The quantum phases with short-range entanglements that break the symmetry are the familar Landau symmetry breaking states, which can be described by group theory.

So, to understand the symmetry breaking states, physicists have already been forced to learn group theory. It looks like to understand patterns of many-body entanglements that correspond to topological order and SPT order, we will be forced to learn tensor category theory and group cohomology theory. In modern quantum many-body physics and in modern condensed matter physics, tensor category theory and group cohomology theory will be as useful as group theory. The days when physics students need to learn tensor category theory and group cohomology theory are coming, may be soon.


The reason that people get away with ignoring category theory and homotopy theory in physics so much is that physics is already so rich locally and in perturbative approximations. But a general fact is that all global and non-perturbative effects, hence everything that concerns the full story, is fairly intractable without the toolbox of higher categroy/higher homotopy theory.

This begins with comparatively simple issues such as

  • Why are bundles so important in physics

but it doesn't stop there. It is remarkable that if one doesn't cheat all over the place, then many familiar types of systems in physics need tools from homotopy theory and category theory for the full description. This starts with archetypical examples such as charged and spinning particles and it becomes more and more true as one passes from there to charged and spinning strings, then charged and spinning membranes, ect.

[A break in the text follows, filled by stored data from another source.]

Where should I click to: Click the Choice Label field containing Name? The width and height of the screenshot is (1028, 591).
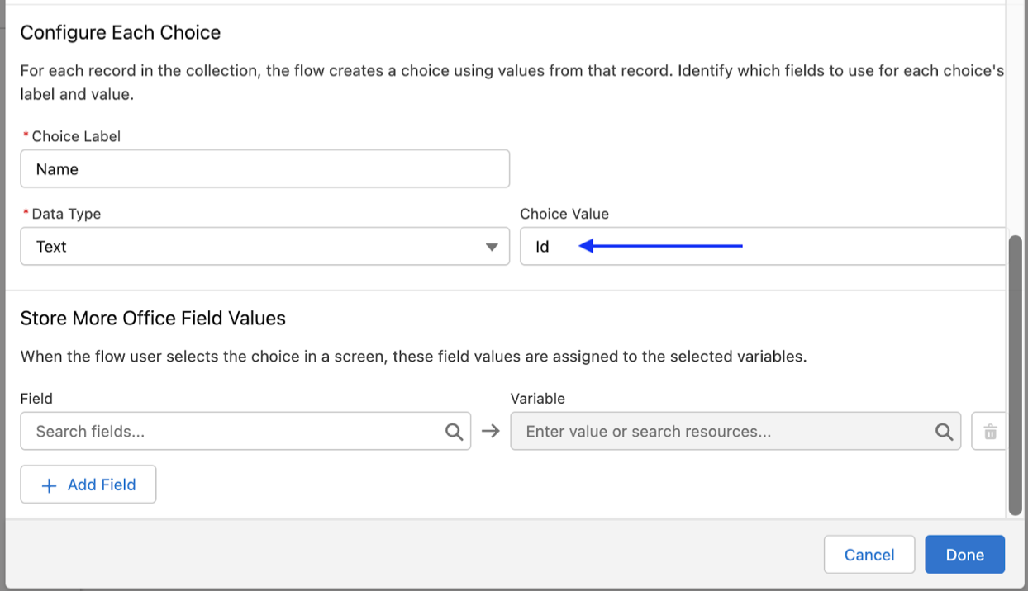pos(264,168)
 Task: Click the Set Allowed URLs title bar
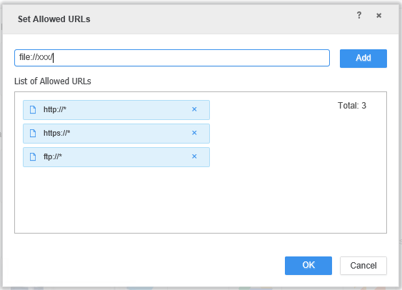[201, 19]
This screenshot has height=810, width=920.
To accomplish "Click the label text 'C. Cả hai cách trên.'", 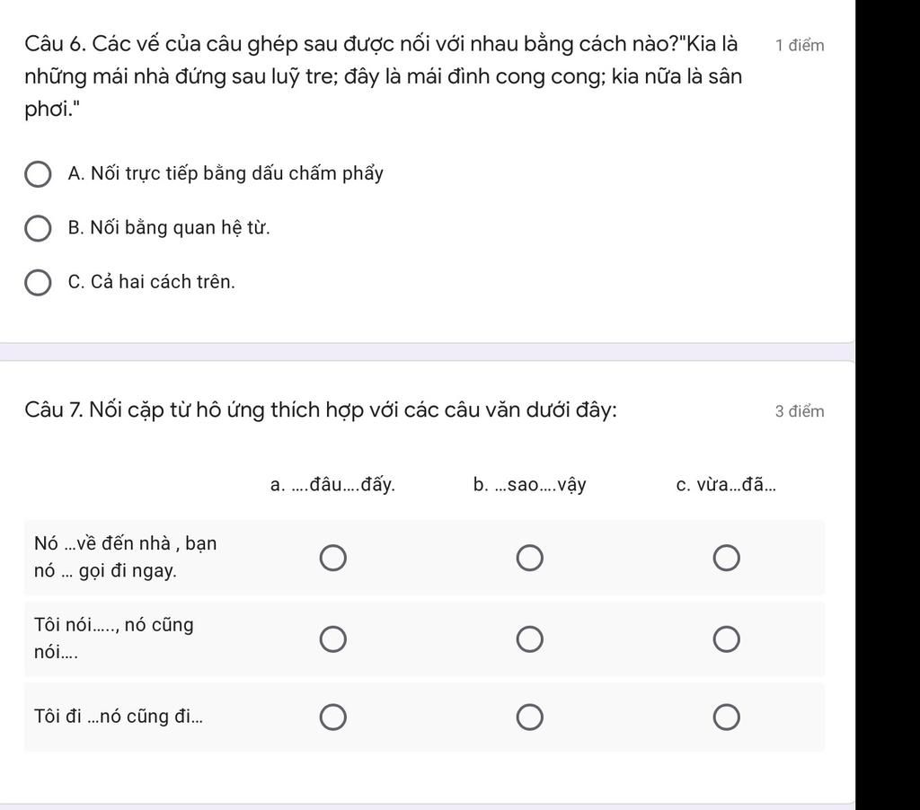I will click(x=151, y=282).
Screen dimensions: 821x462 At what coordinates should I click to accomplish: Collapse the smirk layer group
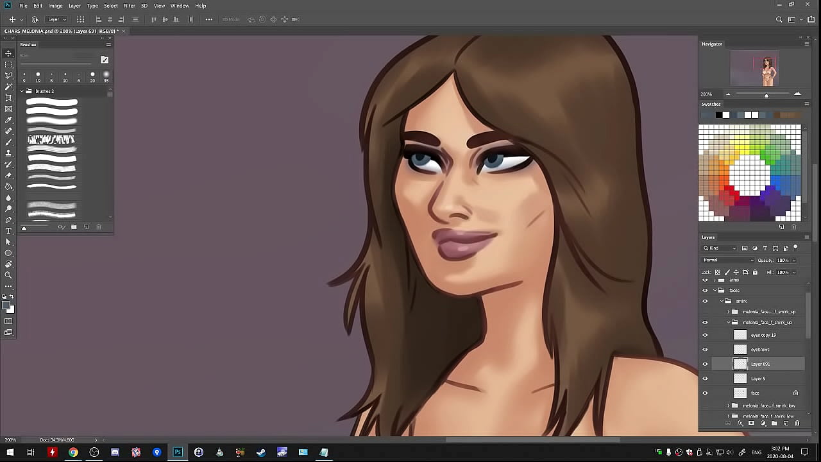722,301
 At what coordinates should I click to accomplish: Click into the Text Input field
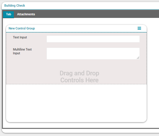(x=93, y=39)
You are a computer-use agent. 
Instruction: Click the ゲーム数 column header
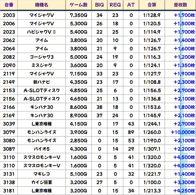pyautogui.click(x=79, y=5)
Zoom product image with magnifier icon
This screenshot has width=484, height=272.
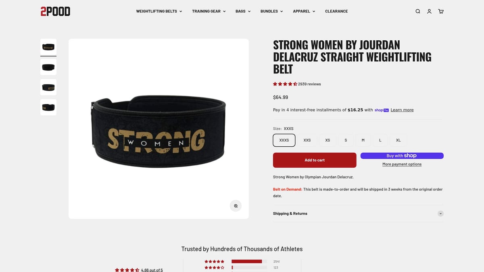coord(236,206)
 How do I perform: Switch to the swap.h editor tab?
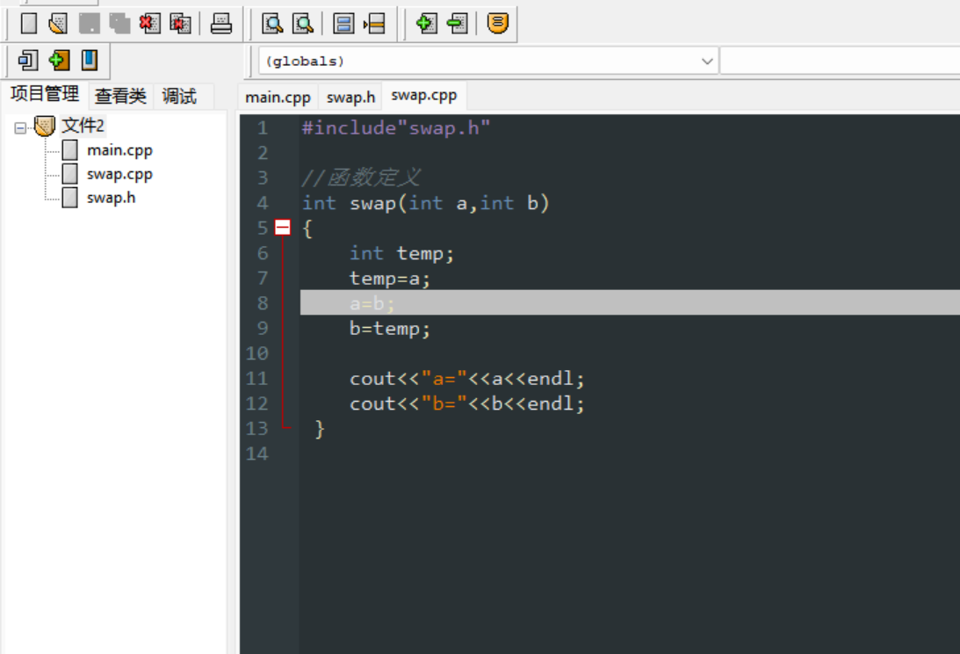[x=350, y=97]
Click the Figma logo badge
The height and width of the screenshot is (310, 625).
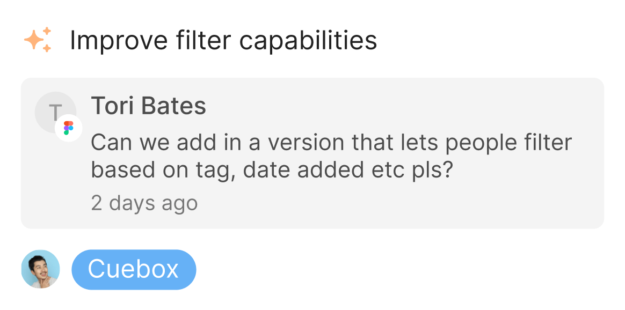pyautogui.click(x=69, y=128)
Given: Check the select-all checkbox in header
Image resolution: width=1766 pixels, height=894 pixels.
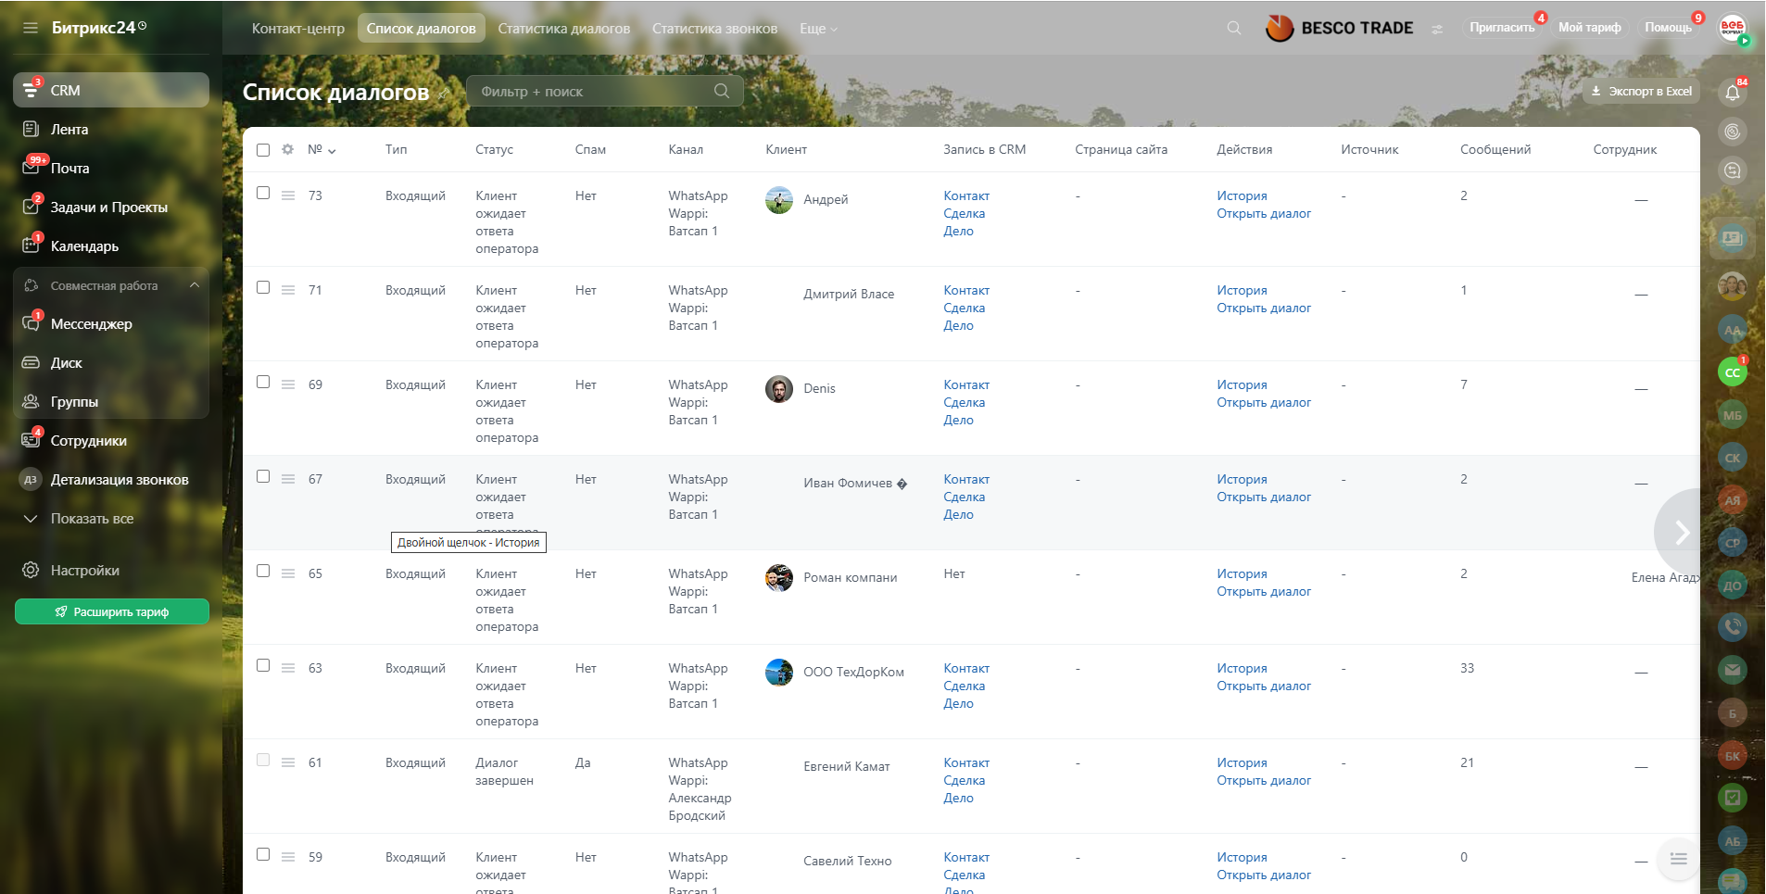Looking at the screenshot, I should 263,150.
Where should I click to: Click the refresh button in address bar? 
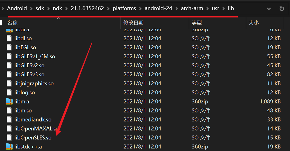pyautogui.click(x=282, y=9)
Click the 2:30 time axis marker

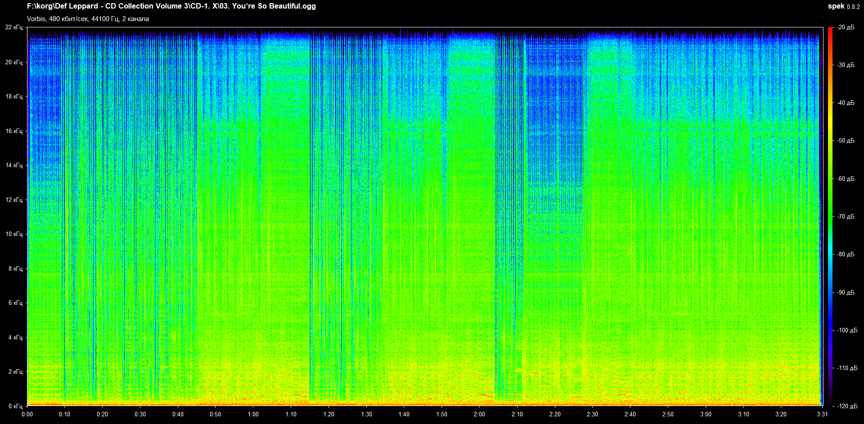pos(592,414)
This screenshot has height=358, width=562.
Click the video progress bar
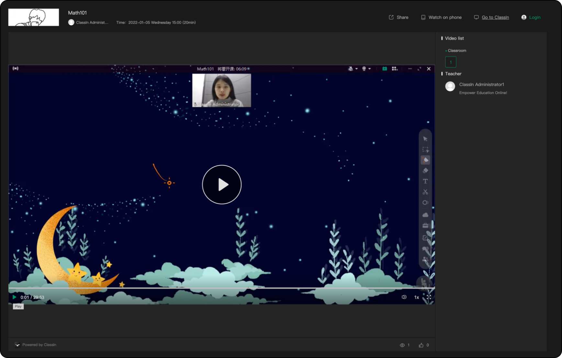pos(221,288)
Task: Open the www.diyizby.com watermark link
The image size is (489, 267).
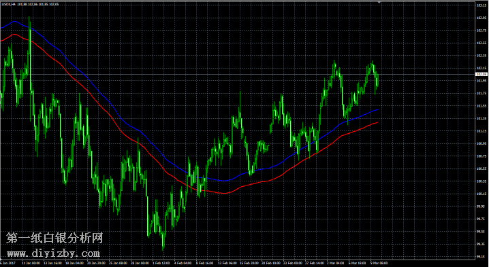Action: 54,253
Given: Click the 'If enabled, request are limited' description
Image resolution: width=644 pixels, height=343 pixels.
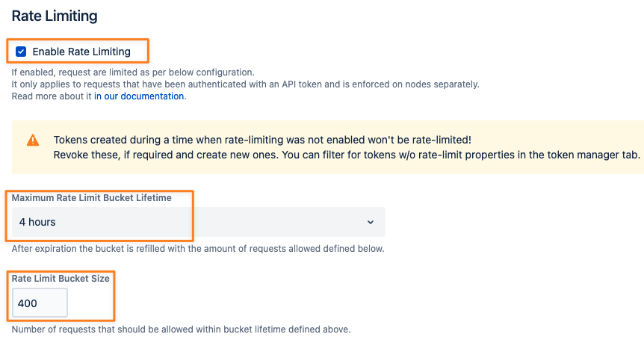Looking at the screenshot, I should tap(133, 72).
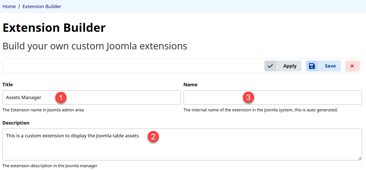Click the bold Description field label

pos(16,123)
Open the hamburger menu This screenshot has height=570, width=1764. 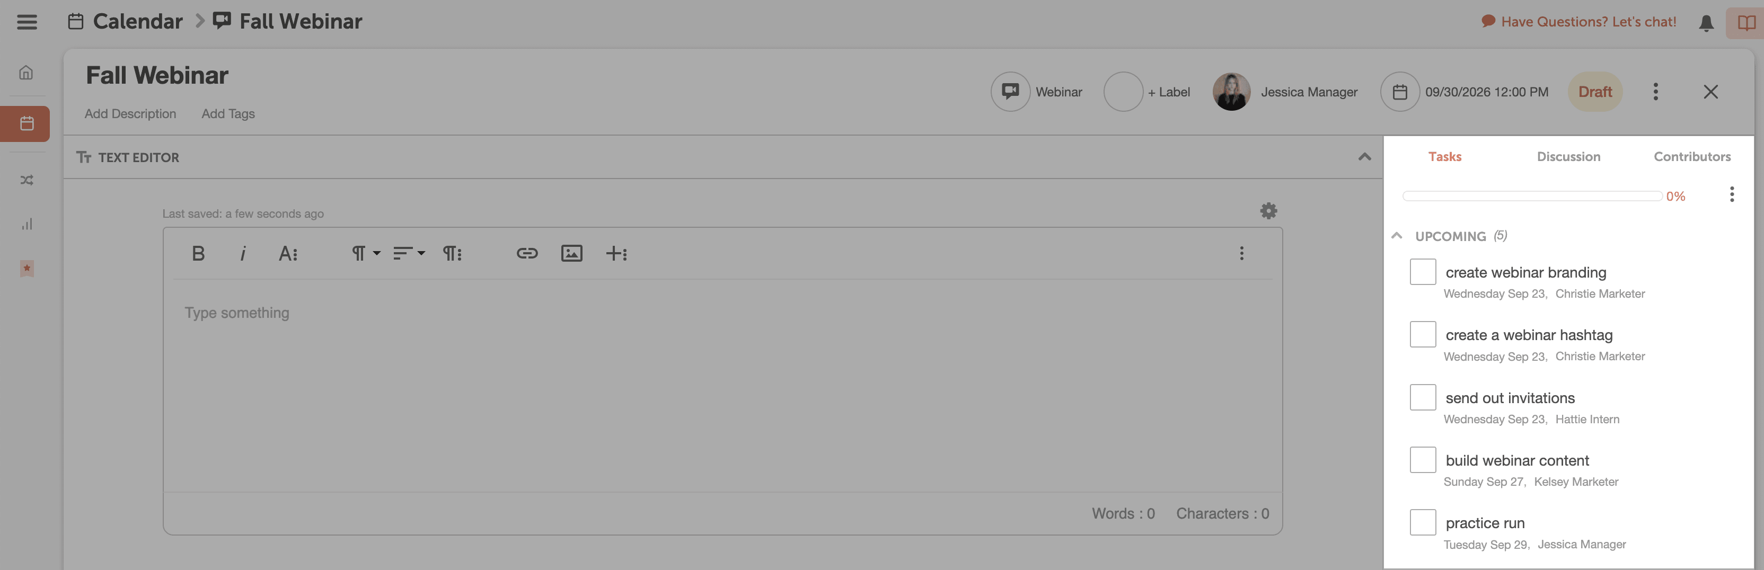[x=27, y=22]
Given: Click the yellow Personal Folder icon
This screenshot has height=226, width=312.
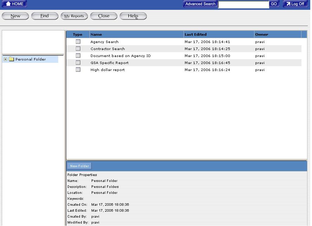Looking at the screenshot, I should [x=11, y=59].
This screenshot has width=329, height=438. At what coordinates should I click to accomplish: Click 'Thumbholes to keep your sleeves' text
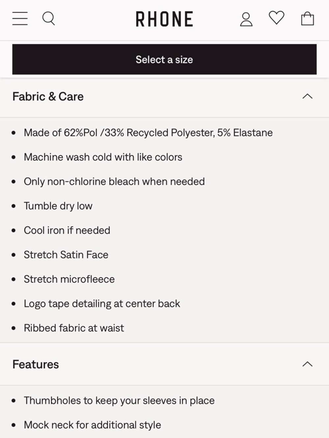[x=119, y=401]
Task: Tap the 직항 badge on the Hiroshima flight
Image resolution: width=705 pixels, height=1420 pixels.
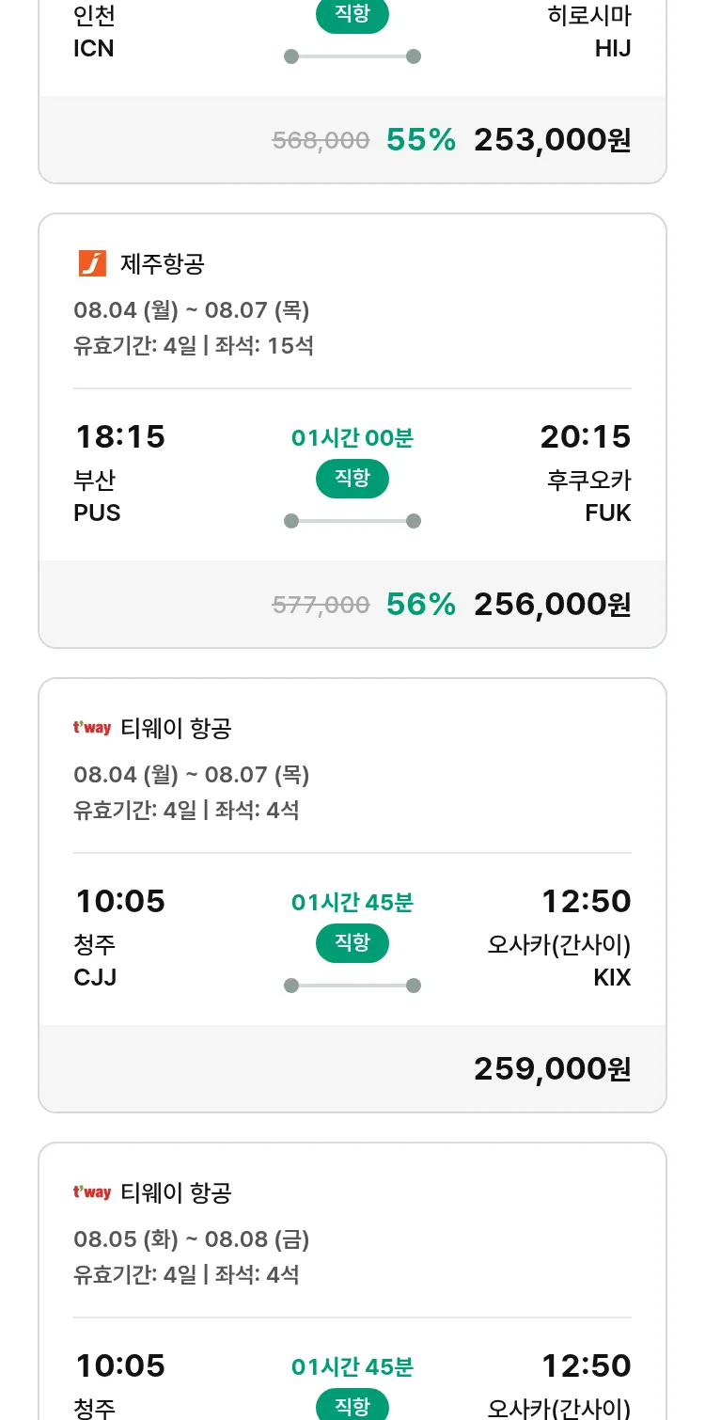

A gentle exposition of how higher stuff is all over the place in physics is in this talk

  • Higher Structures in Mathematics and Physics

For more on higher stuff in string theory see

  • PhysicsForums Insights -- Why Higher Category Theory in Physics

My short answer is No, they're not too useful, but let me discuss some details, including positive ones.

Categories, especially derived categories, have been appropriate to describe D-brane charges - and not only charges - beyond the level accessible by homology and K-theory. See e.g.

http://arxiv.org/abs/hep-th/0104200

However, I feel it is correct to say that the string theorists who approached D-branes in this way did so because they first learned lots of category theory - in mathematics courses - and then they tried to apply their knowledge.

I am not sure that a physicist would "naturally" discover the categories - or even formulated them in the very framework how they're usually defined and studied in mathematics. And on the contrary, I guess that the important qualitative as well as quantitative insights about the D-branes - including the complicated situations where category theory has been relevant - could have been obtained without any category theory, too.

But of course, people have different reactions to these issues and these reactions reflect their background. And I - a non-expert in category theory - could very well be missing something important that the category theory experts appreciate while others don't.

Most famously, Joe Polchinski - the very father of the D-branes - reacted wittily to the notion that the D-branes should have been rephrased in terms of category theory. In a talk, he spoke about an analogy with a dog named Ginger. We tell Ginger not to do many things and do others, Ginger. What Ginger hears is "blah blah blah blah Ginger blah blah blah".

In a similar way, Polchinski reprinted "what mathematicians say". It was a complicated paragraph about derived categories and their advanced methodology applied to D-branes. What Joe hears is "blah blah blah blah D-branes blah blah blah blah T-duality blah blah D-branes blah."

Some physicists also try to generalize gauge theory to some "higher gauge theory" using category theory but I don't think that there are any consistent and important theories of this kind. What they're doing is similar to the theories with $p$-forms and extended objects except that they don't do it right.

As always, category theory may offer one a rigorous language to talk about analogies etc. - but I don't think that physicists need anything beyond the common-sense understanding how the method of analogies works. So if you learn category theory - which is pretty tough - I think you should have better reasons than a hope that the theory could be useful for physics.